Pedi outra garrafa, que em
questão de minutos se foi. E assim com a terceira e a quarta. E
incrivelmente havíamos nos esquecido da mulher que ali dormia. Ao menos eu
havia esquecido. Então reparei bem. Era uma senhora com horríveis verrugas que
começavam entre os seios e percorriam um caminho até o queixo. Parecia uma
trilha de formigas. Toquei nelas. O velho soltou uma gargalhada rouca.
- Ela está morta. – Falou.
Toquei mais nas verrugas. Ela não
se moveu. Bukowski deu uma sacudida nela.
Nada.
Nada.
- Não falei?
- Falou. - Concordei, tocando na verruga que tinha mais destaque.

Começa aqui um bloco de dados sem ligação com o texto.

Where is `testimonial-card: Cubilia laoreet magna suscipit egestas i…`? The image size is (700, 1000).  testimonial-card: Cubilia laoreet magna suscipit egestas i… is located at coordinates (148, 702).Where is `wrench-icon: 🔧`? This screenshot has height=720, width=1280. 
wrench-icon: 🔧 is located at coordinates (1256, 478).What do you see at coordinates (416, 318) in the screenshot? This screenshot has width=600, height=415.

- Falou. - Concordei, tocando na verruga que tinha mais destaque.
Levantou-se resmungando e
colocando um braço do cadáver em seu ombro.
- Me ajude.
Fiz o mesmo no outro braço morto
e caminhamos em direção à porta.
- Anota pra mim. – Gritou para o
Mendez, o dono do bar.
Jogamos a mulher no primeiro táxi
que apareceu.
- Ela está bêbada – falou Buk
para o motorista. – O bar já está fechando e não havia ninguém com ela. Acho
que você pode levá-la até o hospital. Coma alcoólico.
Tive que pagar a corrida
antecipada. Fiquei observando o carro desaparecer no escuro.

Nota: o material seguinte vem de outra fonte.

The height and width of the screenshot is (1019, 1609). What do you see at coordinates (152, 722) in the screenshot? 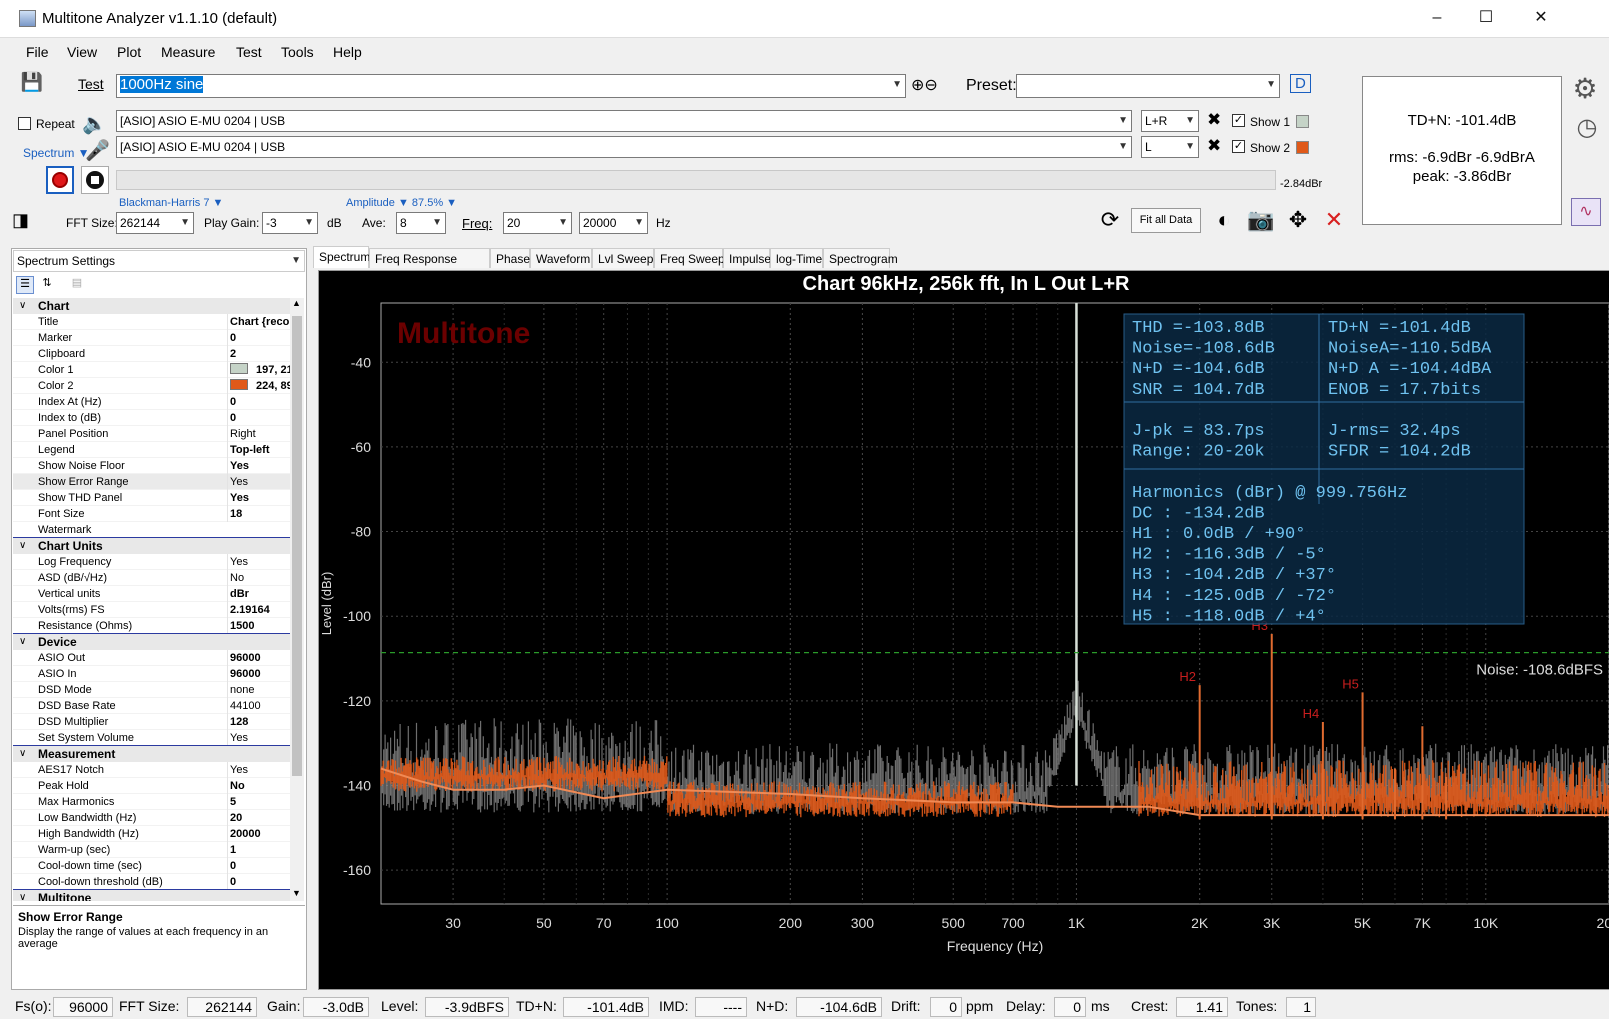
I see `property-row: DSD Multiplier 128` at bounding box center [152, 722].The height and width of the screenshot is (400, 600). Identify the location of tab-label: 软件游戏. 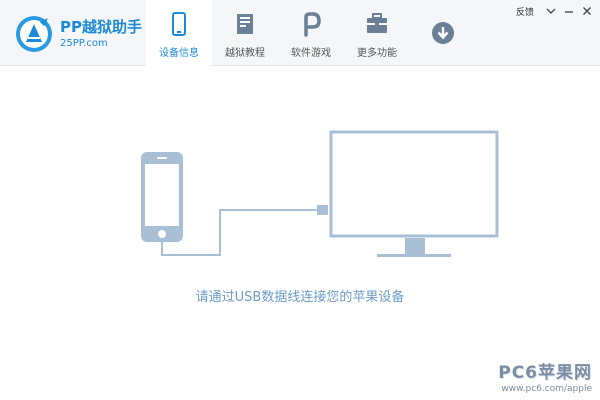
(311, 54).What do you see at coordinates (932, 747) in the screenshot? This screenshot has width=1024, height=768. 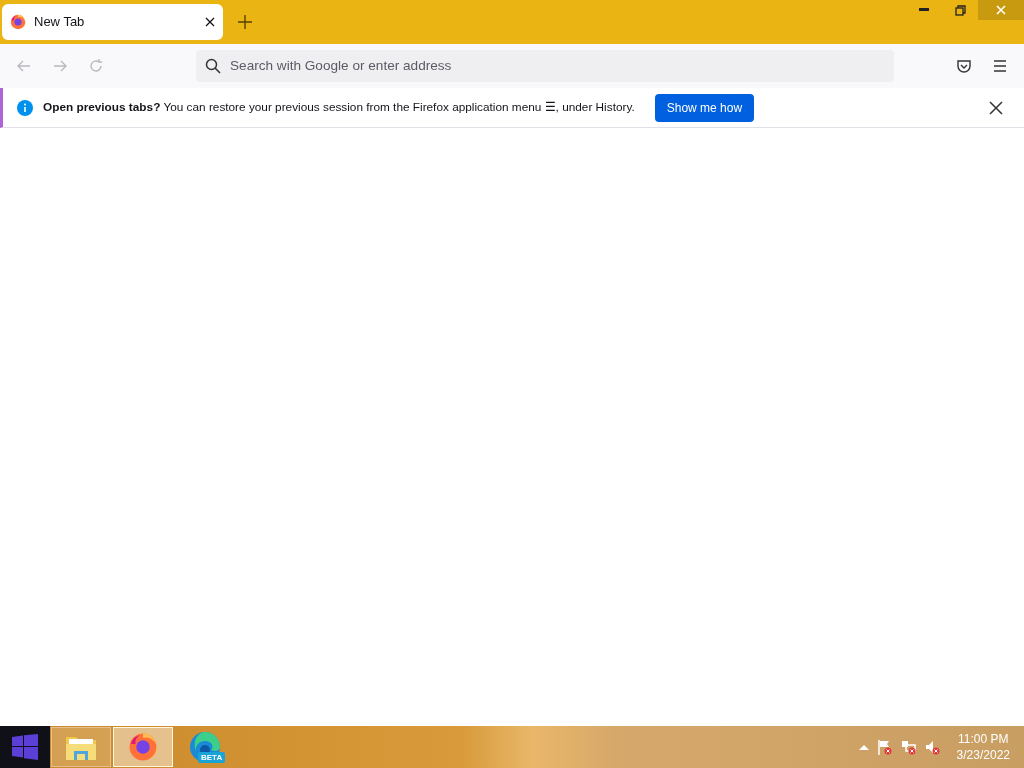 I see `speaker-icon` at bounding box center [932, 747].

- Ela tinha mais verrugas como aquelas? – Perguntei.
- Assustadoras.
AINDA GOSTO DESSAS PERNAS
- Cansei
- Do que?
- Cansei de olhar para a
sua cara todos os dias. Nada pessoal, gosto de você. Só cansei.
- Só?
- Na verdade, acho que
enjoei. Me expressei mal. Desculpe.
- Tudo bem.
- Obrigada.
- Faz tempo?
- Não lembro bem.
- Tem alguma sugestão?
- Não sei...você tem?
- Dá trabalho.
- Tem razão. Dá trabalho e
não dá tempo...
- Capaz, você está ótima. Ainda
gosto dessas pernas.
- Estão flácidas.
- Deixe-me ver...
- Viu só?
- É. Estão mesmo. Bem,
acho melhor dormirmos.
- Também acho. Boa noite.
- Boa noite.
A VIRTUDE DA FRANQUEZA
- Não pode fumar aqui, senhor. Isto é uma igreja.
O homem apagou o cigarro no banco e encarou a jovem.
- Vocês não sentem calor com toda essa roupa em pleno verão?
A moça não se fez de rogada e esboçou uma risadinha marota.
- Para falar a verdade, eu detesto esta merda.
Uma beata apareceu na porta da igreja com dificuldades para caminhar e a freira precisou ir ajuda-lá e se despediu.
- Obrigada por apagar o cigarro. – Falou, olhando séria para o homem enquanto se retirava.
O senhor deu uma beliscada na bochecha direta da bunda da freira e levantou-se. Molhou os dedos na água benta, fez o sinal da cruz e foi embora.